Mechanistic Determination of the Role of Aluminum in Particle Adhesiveness at High Temperatures Induced by Sodium and Potassium Using a Synthetic Ash Strategy
Genki Horiguchi, Yuta Beppu, Kentaro Yoshinaga, Hidehiro Kamiya, Yohei Okada
Abstract
Energy recovery from various fuels with high efficiency is an important objective to realize sustainable energy conversion systems. During the combustion process, ash particles are produced that can form aggregates inside of combustion plants, which inhibit stable and effective plant operation. This is a serious problem for plant operation, and the control of ash particle aggregation under high-temperature conditions is an important objective. In this research, a method to effectively suppress the adhesiveness of particles at high temperatures is proposed based on a synthetic ash strategy.
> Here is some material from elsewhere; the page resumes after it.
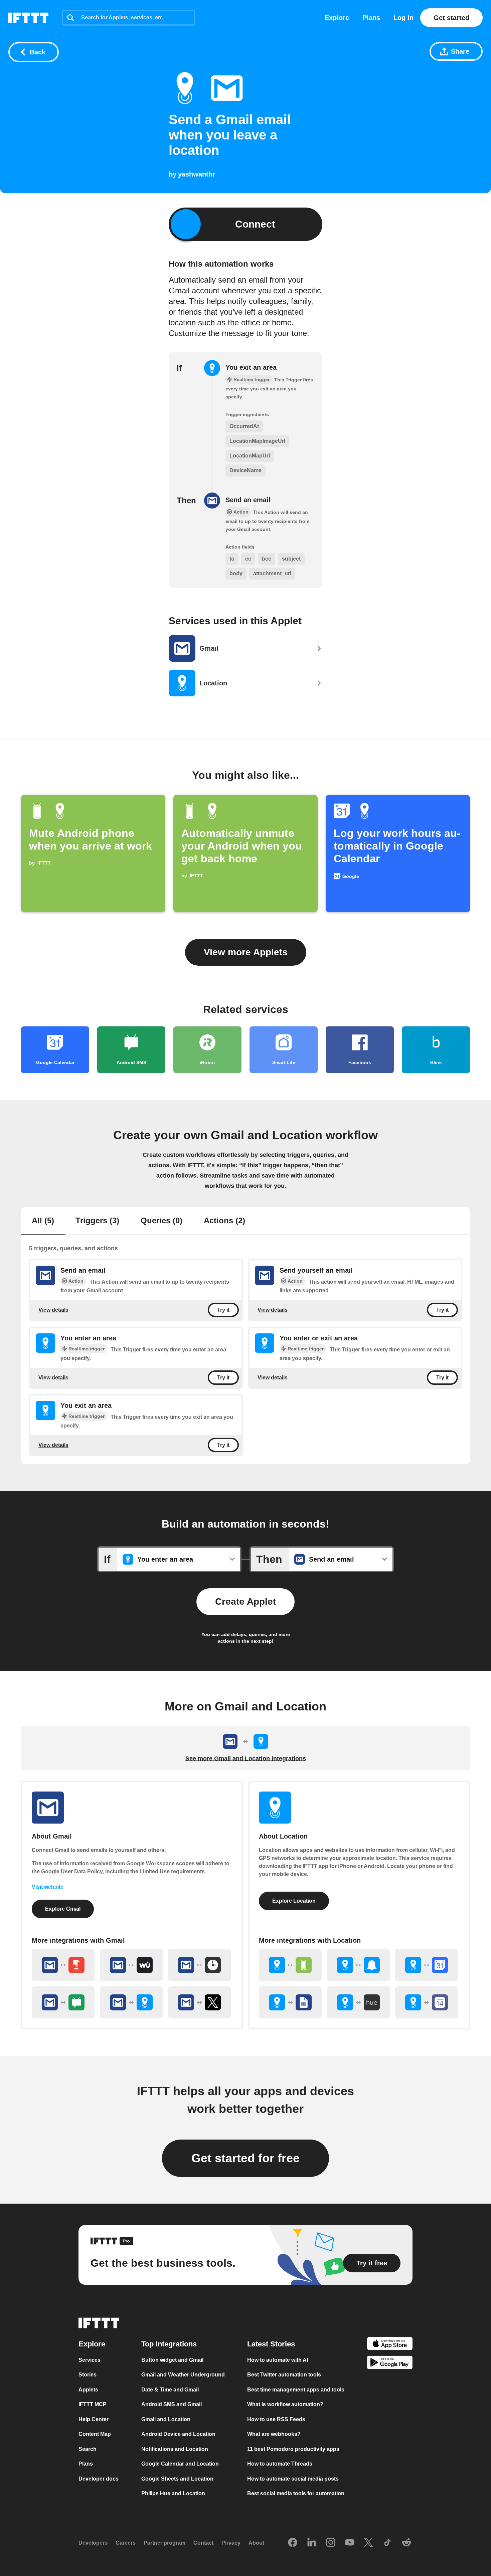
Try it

Synthetic ashes were prepared from a base material with sodium (Na) or potassium (K) as target elements to induce adhesiveness. The base material included both silicon (Si) and aluminum (Al). The tensile strengths of powder beds of the prepared synthetic ash with various alkali concentrations were measured at high temperatures, by which it was confirmed that Na could induce higher adhesiveness than K at low alkali concentrations. This difference was ascribed to the presence of Al. The role of Al in particle adhesiveness was clarified by control of the Al concentration through the addition of aluminum oxide (Al2O3) nanoparticles, and the ratio of alkali to Al (Na/Al or K/Al) had an effect on particle adhesiveness at high temperatures, that is, the particle adhesiveness could be suppressed by a decrease of these ratios.